Ted Cruz and the Hispanic Vote
Today the Washington Examiner published the results of a poll that was provided by Ted Cruz’s staff and taken six weeks after the 2012 general election. The survey shows that Hispanics favored Democrat Paul Sadler over Cruz 60 percent to 40 percent and Obama over Romney 59 percent to 33 percent. Here are some other key findings:
• In Cruz’s non-competitive campaign against Sadler, the poll’s respondents said they voted for Cruz over Sadler by a margin of 38 percent to 36 percent. An additional 22 percent didn’t remember who they voted for or voted for someone else.
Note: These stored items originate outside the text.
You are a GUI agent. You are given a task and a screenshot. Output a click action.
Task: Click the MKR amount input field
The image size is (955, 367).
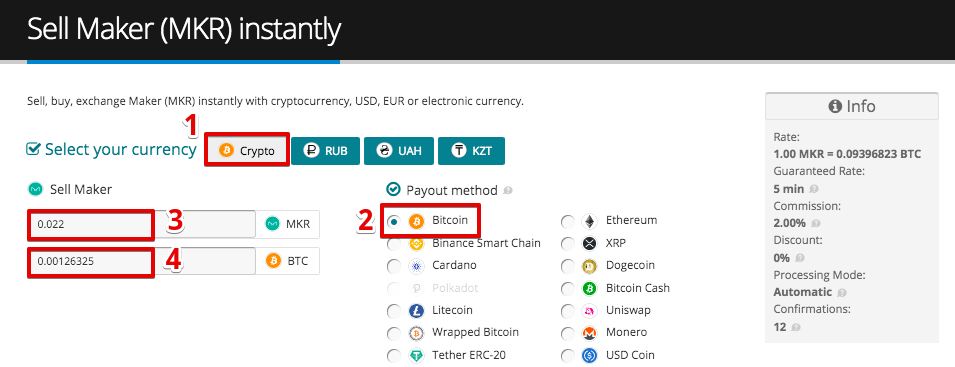[x=142, y=225]
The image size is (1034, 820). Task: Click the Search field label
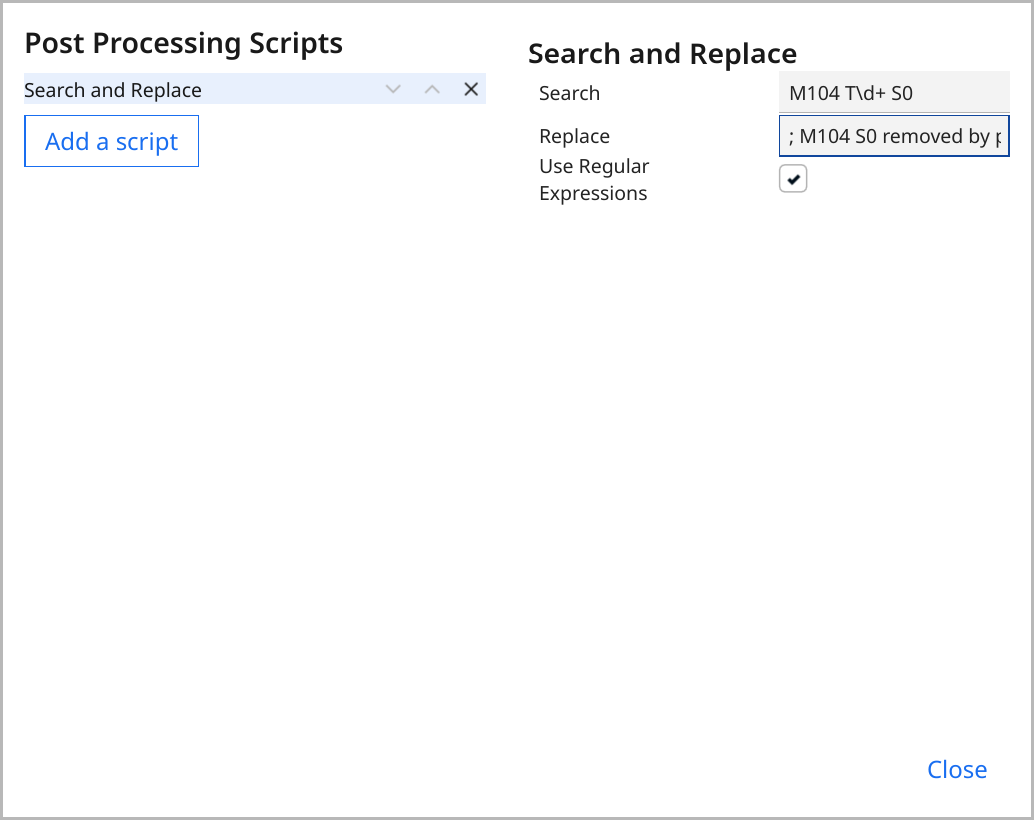[x=570, y=93]
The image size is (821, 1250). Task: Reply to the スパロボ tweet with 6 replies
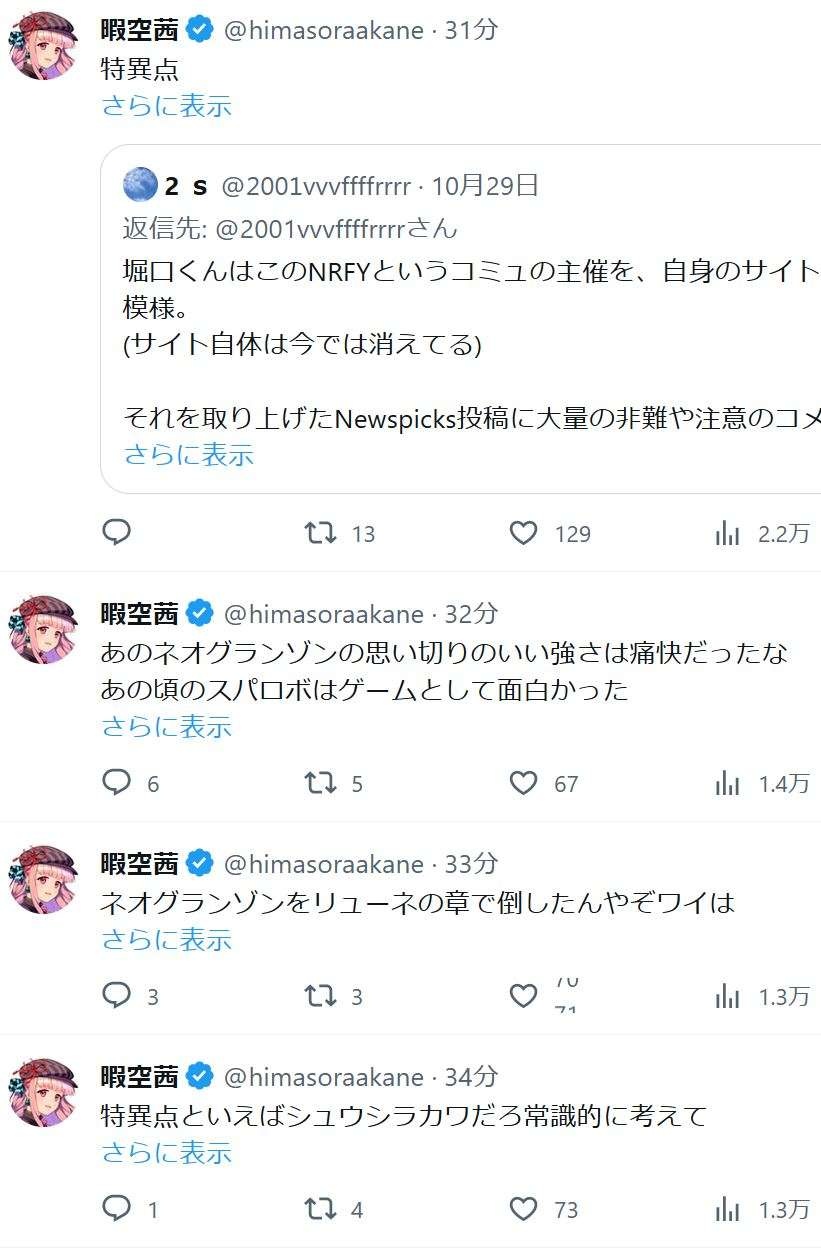(x=117, y=783)
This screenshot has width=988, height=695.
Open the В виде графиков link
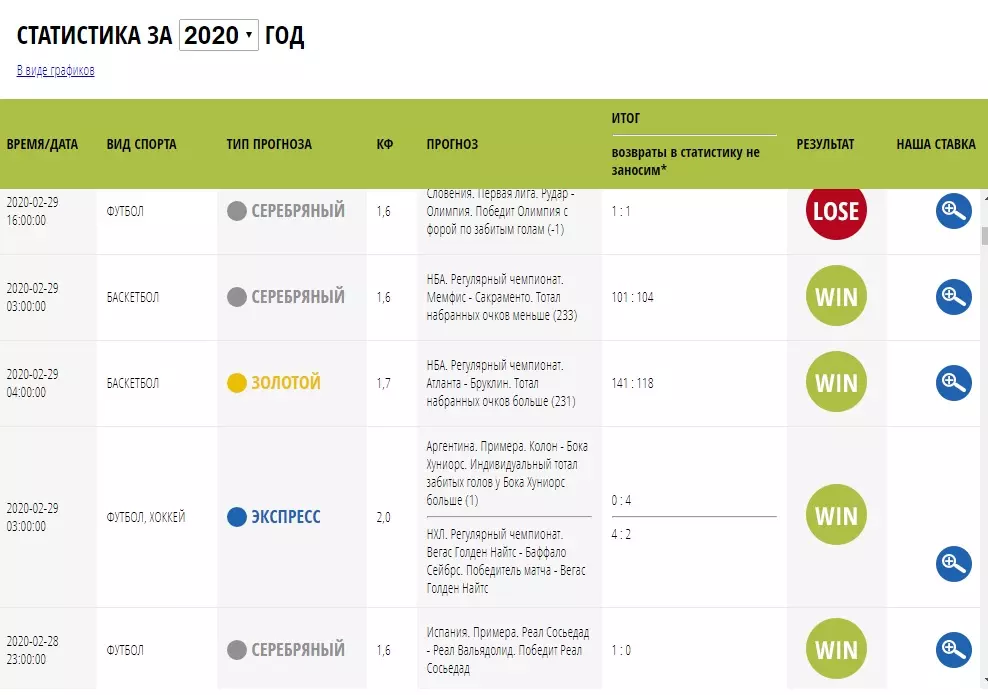55,70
• Given that the same poll showed that Obama beat Romney among Hispanics by 23 percentage points, Cruz’ pollsters estimated that 80 percent of Hispanics in that 22 percent probably voted for Sadler, which is how they arrived at the Democrats’ 60 percent to 40 percent victory over his Republican opponent among Hispanics.
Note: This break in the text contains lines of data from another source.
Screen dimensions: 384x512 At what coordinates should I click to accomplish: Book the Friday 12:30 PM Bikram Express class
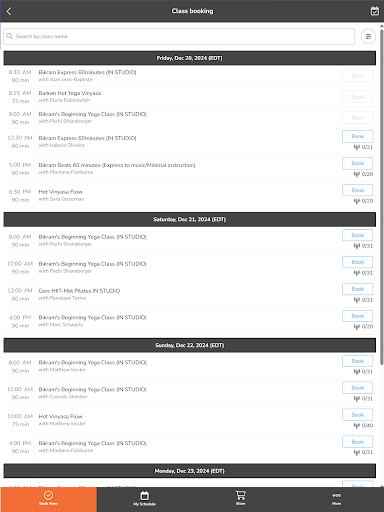click(x=357, y=136)
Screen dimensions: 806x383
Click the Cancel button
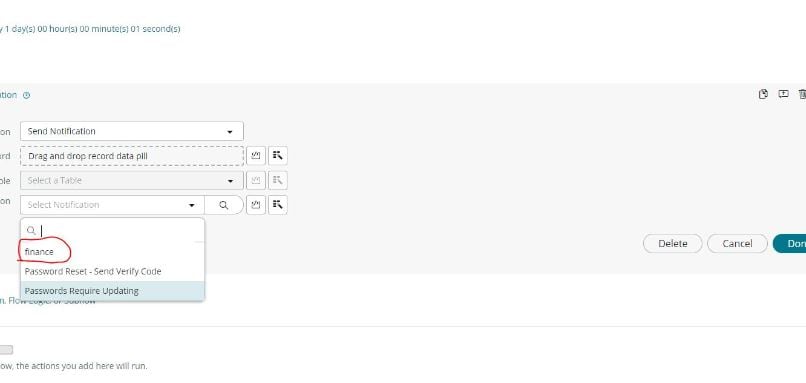[x=737, y=244]
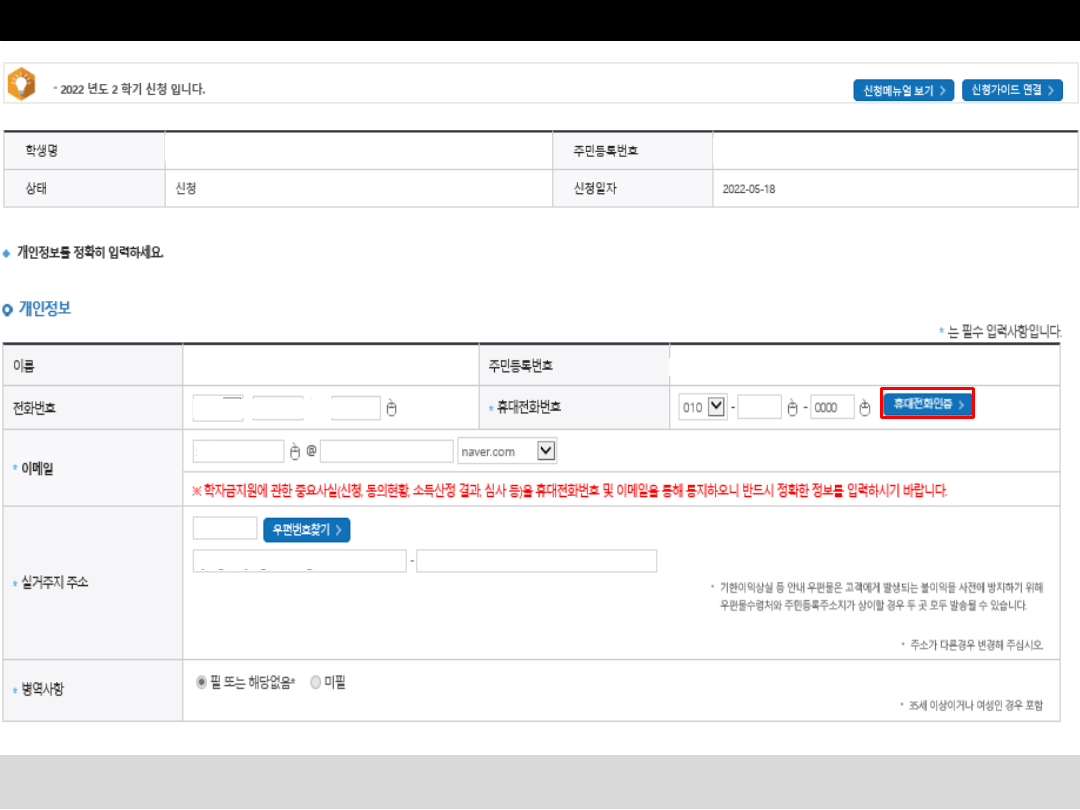Expand the naver.com email domain dropdown
The image size is (1080, 810).
545,451
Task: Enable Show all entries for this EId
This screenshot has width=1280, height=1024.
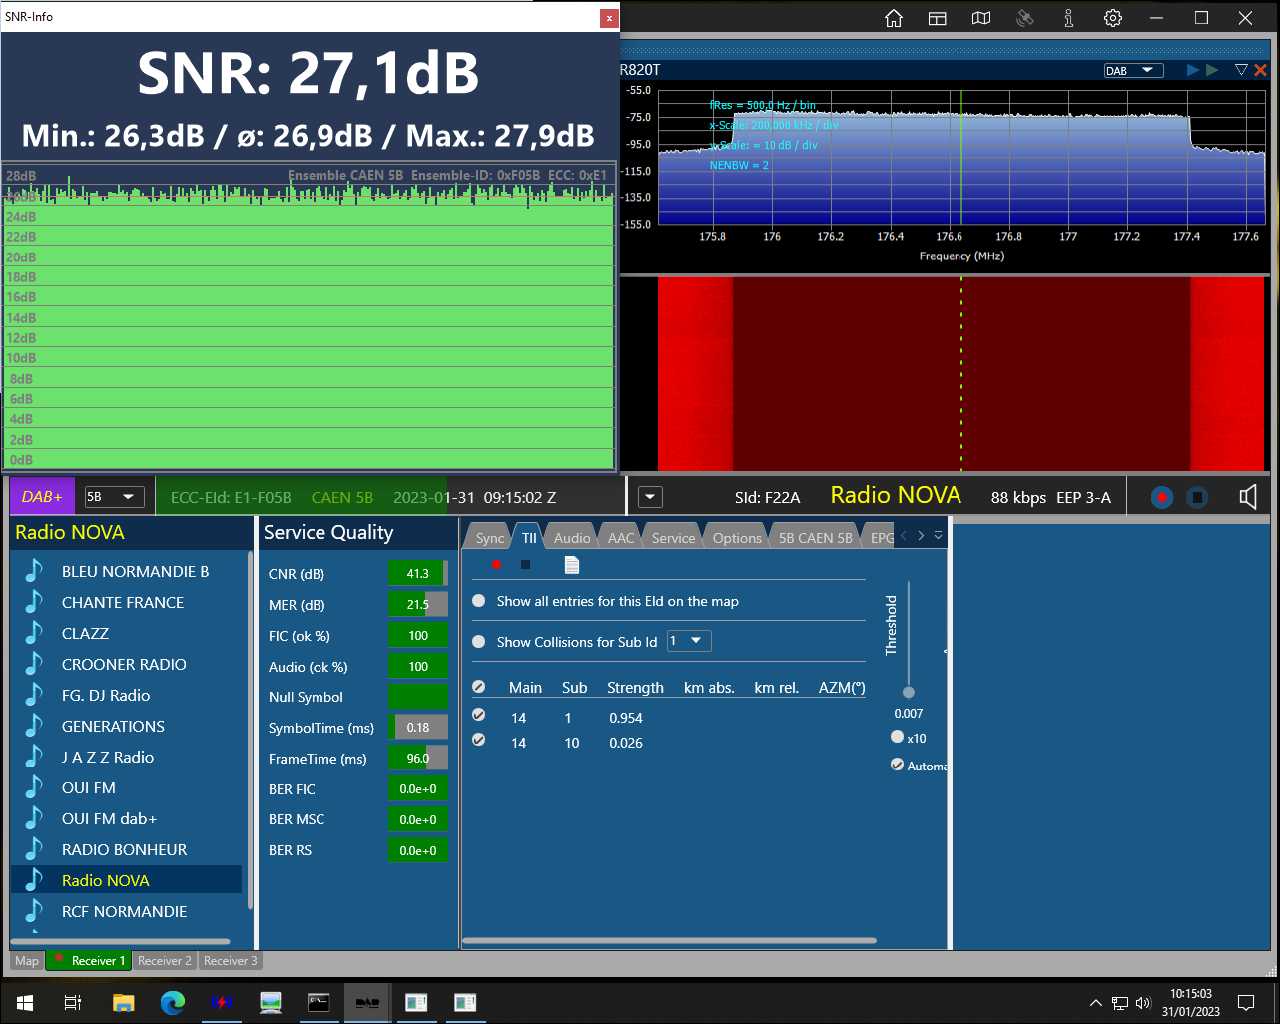Action: [479, 601]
• In 2012, the largest share of the Lone Star State’s Hispanic vote came from a swath of southern and western Texas stretching from El Paso to Corpus Christi (31 percent) followed by metropolitan Houston (25 percent), San Antonio (18 percent) and Dallas-Fort Worth (13 percent).
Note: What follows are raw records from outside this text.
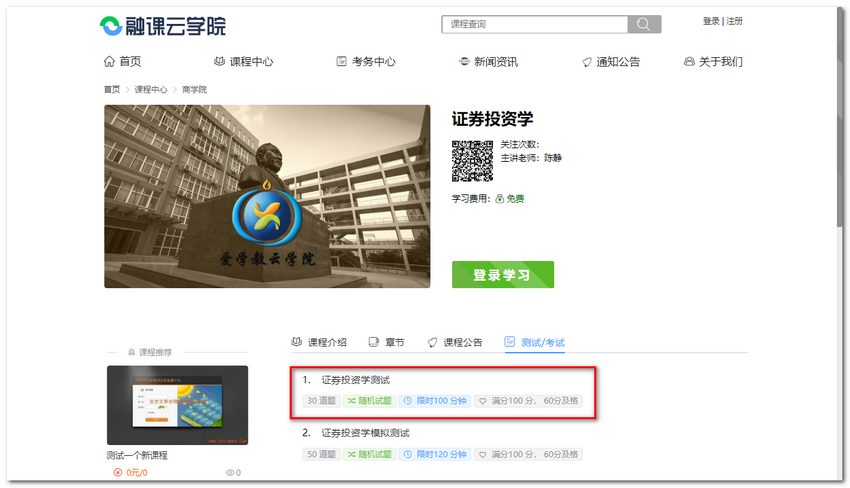This screenshot has width=850, height=488.
Task: Select the 课程公告 tab
Action: [455, 342]
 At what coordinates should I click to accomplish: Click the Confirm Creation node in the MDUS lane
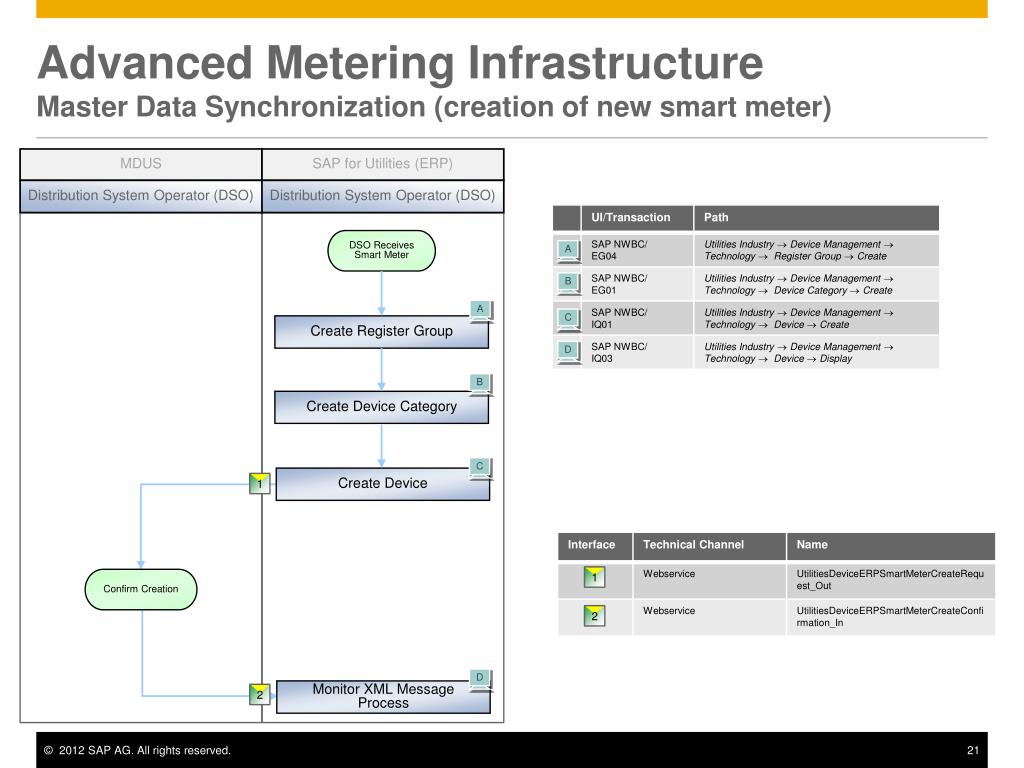point(141,589)
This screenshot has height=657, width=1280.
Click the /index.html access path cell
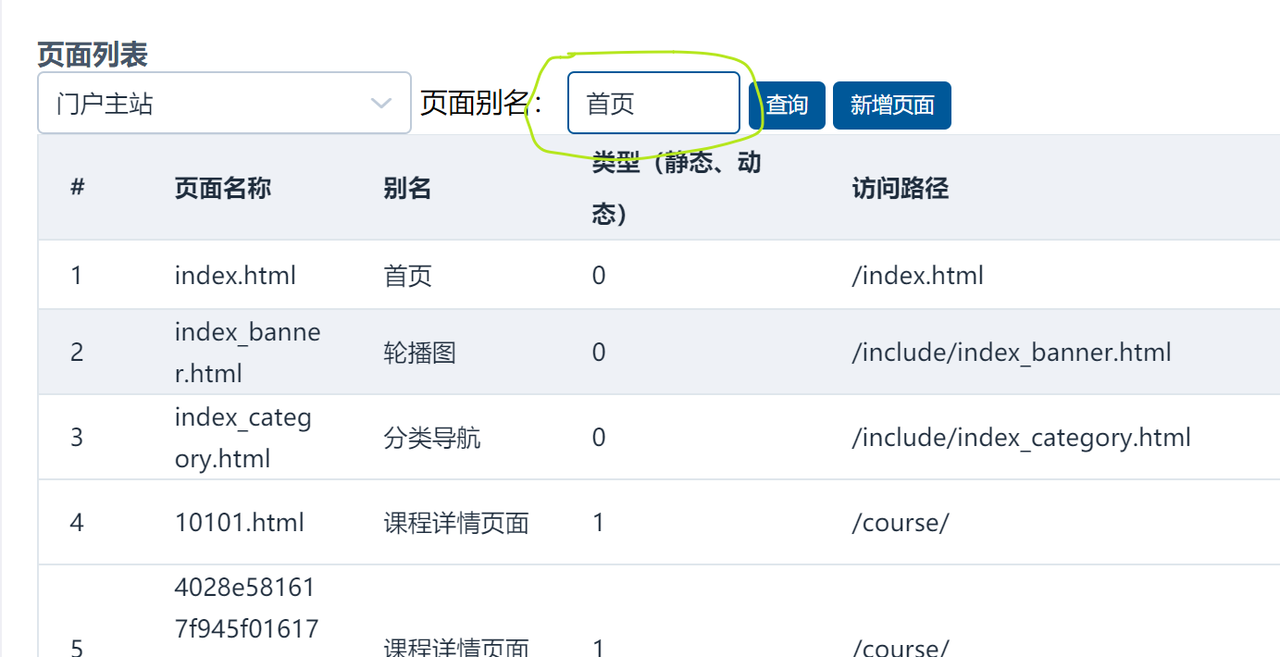click(x=917, y=275)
• Forty-four percent of Hispanics identified as Democrats in the poll; 23 percent identified as Republicans and 30 percent described themselves as independents. By contrast, 40 percent of Texas Hispanics identified as conservative; while 36 percent identified as moderate. Only 18 percent claimed to be liberal. By religion, 58 percent identified as Catholic and 22 percent as Protestant.
• A 4 percentage point gender gap existed among Texas Hispanics who voted in 2012, with women topping men 52 percent to 48 percent. Meanwhile, 69 percent said English was their primary language, compared to 18 percent who cited Spanish; 78 percent said they were born in the United States, 13 percent said they were born in Mexico and 6 percent said they were born somewhere else.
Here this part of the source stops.